Bahwa Terdakwa MUHAMMAD YUSUP Als YUSUP Bin NASIR Pada hari Selasa tanggal 13 Januari 2026 sekira Jam 22.30 wita, atau setidak-tidaknya pada suatu waktu tertentu dalam bulan Januari 2026, atau pada suatu waktu pada tahun 2026, bertempat Di sebuah Rumah di Desa Muara Komam Rt. 010 Kec. Muara komam Kab. Paser Prov. Kalimantan Timur, atau setidak-tidaknya disuatu tempat lain yang masih termasuk dalam daerah Hukum Pengadilan Negeri Tanah Grogot yang berwenang memeriksa dan mengadili perkara ini, telah “Setiap orang yang tanpa hak memiliki, menyimpan, menguasai, atau menyediakan Narkotika Golongan I bukan tanaman perbuatan tersebut Terdakwa lakukan dengan cara antara lain sebagai berikut:---------------------------------------------------------------------------------------

  • Pada hari Selasa tanggal 13 Januari 2026 sekitar Jam 22.30 wita Saksi KURNIAWAN SIDIK,S.H. Bin JAILANI AHMAD dan saksi HERU SETIAWAN,S.H Bin ARTIS NAHRU beserta anggota kepolisian Polres Paser lainnya datang ke pondok di belakang rumah terdakwa yang beralamat Di Desa keluang Lolo Rt. 001 Kec. Kuaro Kab. Paser Kalimantan Timur mengamankan Terdakwa selanjutnya Terdakwa digeledah dan dari penggeledahan tersebut ditemukan 1 (satu) Buah Tas Selempang Warna “HITAM” Merk “JUNGLE SURF” Dan Setelah dibuka Di dalamnya ditemukan 1 (Satu) Buah Dompet Kecil Berwarna “HITAM” dan Di dalamnya ditemukan 1 (Satu) Paket  Plastik klip yang berisi serbuk kristal warna putih bening yang diduga narkotika jenis sabu Dan 1 (satu) buah plastik klip Yang di dalamnya ditemukan 5 (Lima) Paket  Plastik klip yang berisi serbuk kristal warna putih bening yang diduga narkotika jenis sabu Selanjutnya ditemukan  juga 1 (satu) buah sendok takar yang terbuat dari sedotan plastik warna “HITAM” Kemudian Ditemukan juga 1 (satu) Bendel plastik klip kosong Dan Uang tunai sebesar Rp. 500.000,- (lima ratus ribu rupiah) didalam 1 (satu) Buah Tas Selempang Warna “HITAM” Merk “JUNGLE SURF” Yang ditemukan Dilantai didalam pondok Selanjutnya ditemukan  1 (Satu) Buah Handphone Merk “OPPO A6 PRO 5G” WARNA “BIRU” No. Handphone “081649128694” Dengan No Imei “863777080697690” Di Temukan dilantai dalam pondok selanjutnya Terdakwa dan barang-barang milik Terdakwa tersebut dibawa ke Polres Paser untuk proses lebih lanjut.

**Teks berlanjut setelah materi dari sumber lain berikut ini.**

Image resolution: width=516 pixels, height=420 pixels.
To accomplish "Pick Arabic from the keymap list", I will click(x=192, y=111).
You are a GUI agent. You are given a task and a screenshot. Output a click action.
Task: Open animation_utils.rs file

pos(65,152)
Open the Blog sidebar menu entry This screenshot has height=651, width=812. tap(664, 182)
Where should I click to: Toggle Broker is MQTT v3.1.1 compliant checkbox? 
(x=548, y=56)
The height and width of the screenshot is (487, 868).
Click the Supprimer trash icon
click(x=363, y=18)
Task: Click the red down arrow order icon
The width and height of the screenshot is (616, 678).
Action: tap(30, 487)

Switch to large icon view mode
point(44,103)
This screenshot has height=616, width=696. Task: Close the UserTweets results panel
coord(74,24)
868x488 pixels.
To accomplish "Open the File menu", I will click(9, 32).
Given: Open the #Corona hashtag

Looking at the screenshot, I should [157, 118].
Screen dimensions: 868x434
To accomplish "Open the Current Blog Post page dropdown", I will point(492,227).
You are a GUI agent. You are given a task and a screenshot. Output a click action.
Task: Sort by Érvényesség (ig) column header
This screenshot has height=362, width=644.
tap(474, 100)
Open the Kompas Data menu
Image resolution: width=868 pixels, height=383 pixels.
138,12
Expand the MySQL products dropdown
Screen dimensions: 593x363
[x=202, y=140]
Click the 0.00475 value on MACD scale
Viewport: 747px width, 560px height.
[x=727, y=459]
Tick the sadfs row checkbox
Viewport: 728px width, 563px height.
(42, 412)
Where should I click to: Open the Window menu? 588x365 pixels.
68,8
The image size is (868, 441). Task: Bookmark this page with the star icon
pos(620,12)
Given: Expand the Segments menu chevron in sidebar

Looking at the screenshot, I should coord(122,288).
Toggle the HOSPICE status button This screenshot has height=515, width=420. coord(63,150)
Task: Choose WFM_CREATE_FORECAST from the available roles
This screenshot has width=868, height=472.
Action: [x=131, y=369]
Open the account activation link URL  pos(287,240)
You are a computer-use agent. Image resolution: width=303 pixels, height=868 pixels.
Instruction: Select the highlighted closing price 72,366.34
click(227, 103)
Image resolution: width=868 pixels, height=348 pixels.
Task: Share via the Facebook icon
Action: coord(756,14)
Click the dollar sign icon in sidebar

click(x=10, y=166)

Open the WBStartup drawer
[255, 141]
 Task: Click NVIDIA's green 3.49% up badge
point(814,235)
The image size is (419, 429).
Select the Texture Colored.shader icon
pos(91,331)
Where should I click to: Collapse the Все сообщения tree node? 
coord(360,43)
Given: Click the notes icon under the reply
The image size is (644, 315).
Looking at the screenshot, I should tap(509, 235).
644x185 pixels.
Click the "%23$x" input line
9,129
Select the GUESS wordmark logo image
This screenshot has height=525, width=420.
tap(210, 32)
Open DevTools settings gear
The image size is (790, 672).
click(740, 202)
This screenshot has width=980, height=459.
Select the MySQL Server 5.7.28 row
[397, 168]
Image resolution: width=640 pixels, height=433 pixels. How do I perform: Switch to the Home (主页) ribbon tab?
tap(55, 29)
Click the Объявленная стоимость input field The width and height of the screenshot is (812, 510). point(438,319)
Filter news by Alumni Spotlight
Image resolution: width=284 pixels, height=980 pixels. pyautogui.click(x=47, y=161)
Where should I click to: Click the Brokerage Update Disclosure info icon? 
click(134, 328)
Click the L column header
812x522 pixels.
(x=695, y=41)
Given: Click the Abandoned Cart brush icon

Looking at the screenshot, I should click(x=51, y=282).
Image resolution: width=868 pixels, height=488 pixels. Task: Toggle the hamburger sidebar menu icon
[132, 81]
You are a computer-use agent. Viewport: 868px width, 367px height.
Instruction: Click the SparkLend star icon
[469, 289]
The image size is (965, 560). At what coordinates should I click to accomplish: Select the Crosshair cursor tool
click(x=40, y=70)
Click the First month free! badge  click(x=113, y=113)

  • Bahwa Berdasarkan Berita Acara Penimbangan Barang PT. Pengadaian (Persero) Cabang Tanah Grogot Nomor: 26/10966.00/2025 tanggal 14 Januari 2026 yang ditandatangani oleh Pimpinan Cabang YENNY WIDYA SARI NIK.P83428, Disaksikan oleh YANUARIUS DANI, SH NRP.98010590, bahwa 6 (enam) bungkus paket plastik klip berisi serbuk kristal warna putih dengan hasil timbangan berat kotor 3,06 (tiga koma nol enam) gram, dan berat bersih 1,62 (satu koma enam dua) gram
  • Bahwa berdasarkan Laporan Pengujian Balai Besar Pengawas Obat dan Makanan di Samarinda Laporan  Pengujian No.: LHU.100.K.05.16.26.0009 tanggal 21 Januari 2026 yang ditandatangani secara elektornik oleh Ketua Tim Pengujian EVA YUN DELIYANA, S.Si,Apt, bahwa Nomor Kode Sampel: 26.100.11.16.05.0009.K berupa 1 (satu) Amplop coklat berisikan serbuk kristal tidak berwarna dengan berat netto 85,4 mg yang dikirim dan diuji lab tersebut adalah Metamfetamin terdaftar dalam golongan I (satu) nomor urut 61 Lampiran I Undang-Undang RI No. 35 Tahun 2009 tentang Narkotika.
  • Bahwa Terdakwa dalam memiliki, menyimpan, menguasai atau menyediakan narkotika golongan I bukan tanaman tanpa memiliki izin dari pejabat yang berwenang dan tidak ada hubungannya dengan pengembangan ilmu pengetahuan maupun dengan pekerjaan terdakwa.

Perbuatan Terdakwa sebagaimana diatur dan diancam pidana Pasal 609 Ayat (1) Huruf a Undang-Undang RI Tahun 2023 tentang KUHP Jo Undang-Undang RI N0. 1 Tahun 2026 Tentang Penyesuaian Pidana.